Ask HN: Where are the best places to find Freelance jobs? - anto210
I am a designer working with a developer and we are looking to do some freelance work. We have looked on craigslist, but that does not seem like the best place to find jobs. Any suggestions would be greatly appreciated!
======
jackkinsella
I recently wanted to break into the freelancing market and had some success
with this chain of events:

1) I joined my local programming mailing lists - e.g. the nearest Hacker
Space, Ruby Ireland. 2) I went to a local tech conference. 3) I went to local
tech meet ups and made a lot of noise. I paid extra attention to the non
techies. 4) I followed everyone I met at said events.

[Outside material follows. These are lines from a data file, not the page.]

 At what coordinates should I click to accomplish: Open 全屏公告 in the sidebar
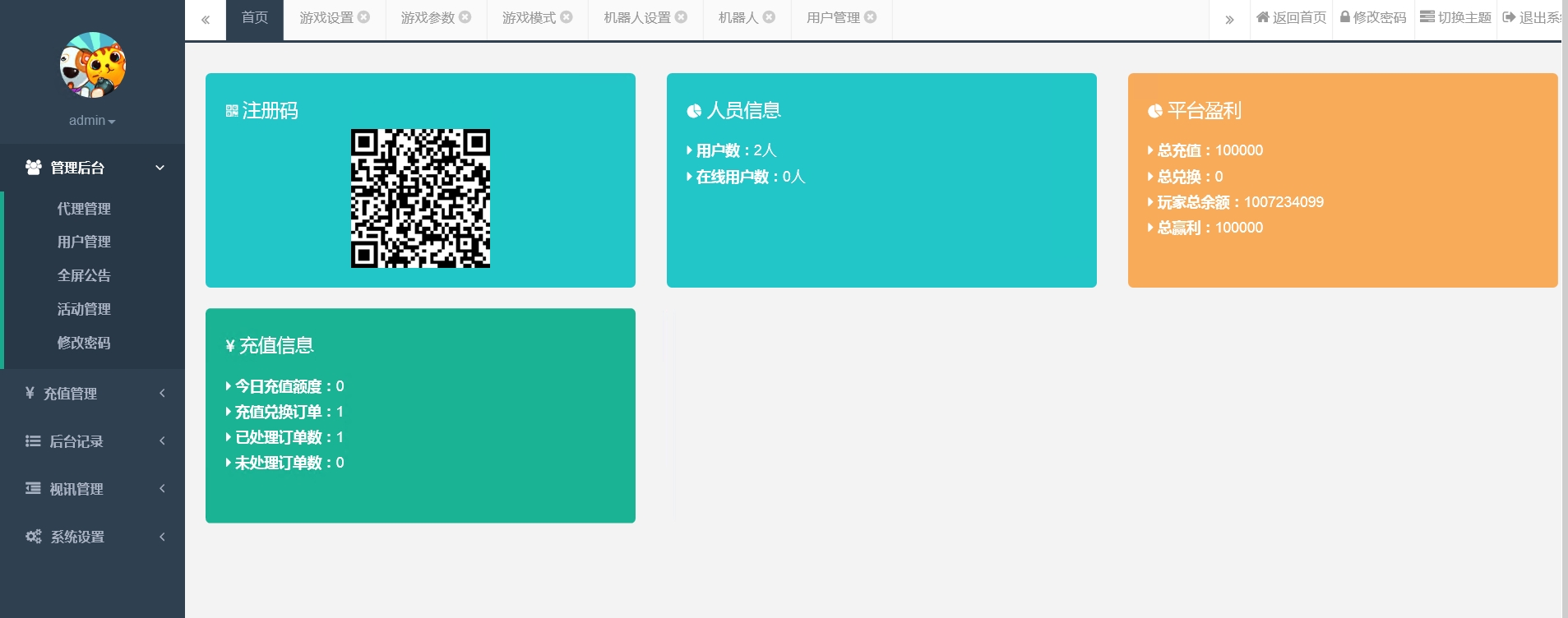(x=84, y=275)
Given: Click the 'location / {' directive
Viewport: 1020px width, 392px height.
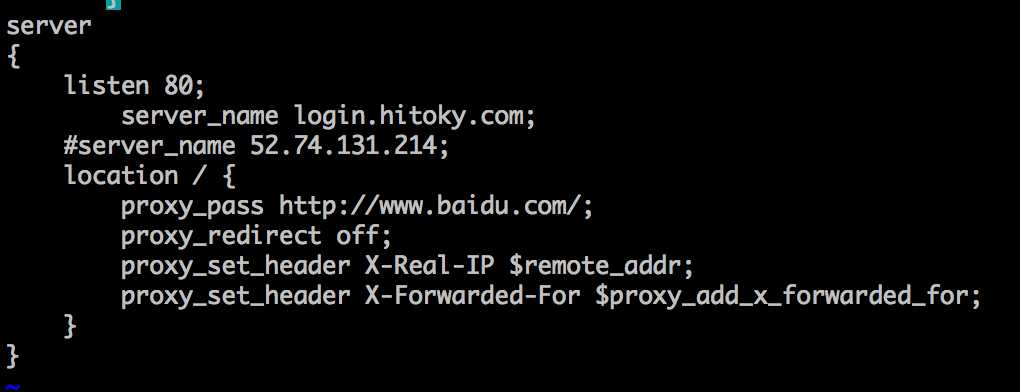Looking at the screenshot, I should tap(150, 176).
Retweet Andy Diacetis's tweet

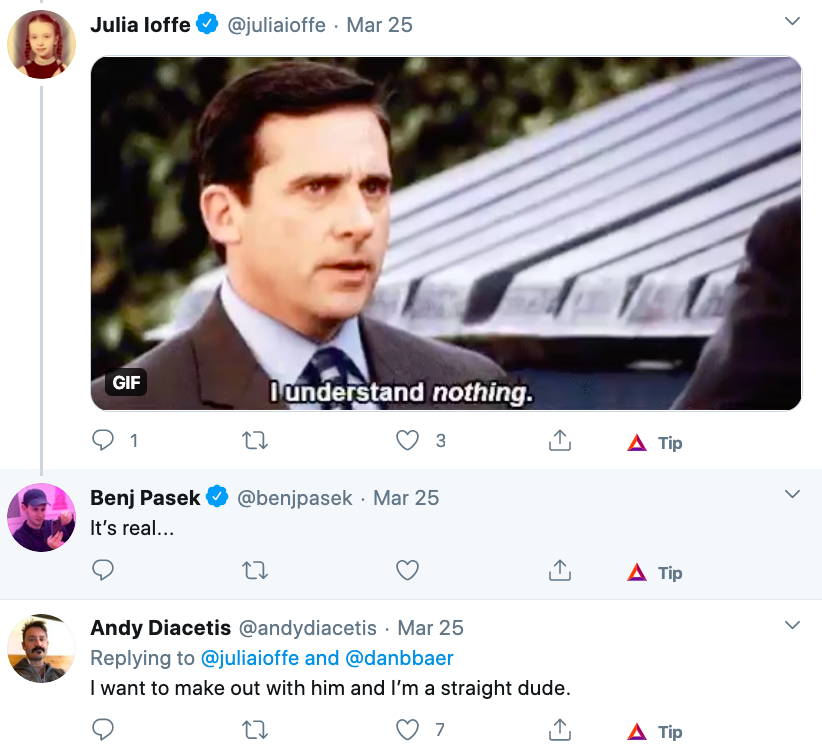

After a few months of doing this I understand the local freelancing scene much
better, have a good idea of market rates and am exposed to lots of freelancing
opportunities.

------
ARolek
I have had great success with Elance.com. At first I had to bid the projects
on the lower end to get some ratings. After I had a few happy clients and a
few 5 star ratings I started receiving 3-4 proposal requests a week. I also
tried oDesk, but did not see the same results.

------
jarrett
Many of the freelancers I know work primarily from referrals. I realize this
is a chicken-and-egg problem, so here are a few ways to get started:

\- Tell all your friends and family you're freelancing. Chances are, you can
find a few leads this way.

\- Get hooked in with a network of local freelancers; they might share
referrals. Unfortunately, I don't think you can just search for these groups
on Google. I believe they're mostly informal networks of freelancers who stay
in touch with each other, rather than actual clubs or trade organizations. I
found one through another freelancer I happen to know, so give that a shot.
YMMV.

-I haven't set up a Sortfolio account yet, but you might want to give it a shot. If you do, and it works out for you, please let us all know.

Best of luck!

------
pcanella
ODesk is a good resource to find freelance jobs, most are virtual though and
I've heard it gets mixed reviews (mostly good though :)).

------
bartonfink
There are posts here every month, although your mileage may vary regarding
what you want out of them.

------
martinshen
Go to conferences and wear a big badge that says you're a developer.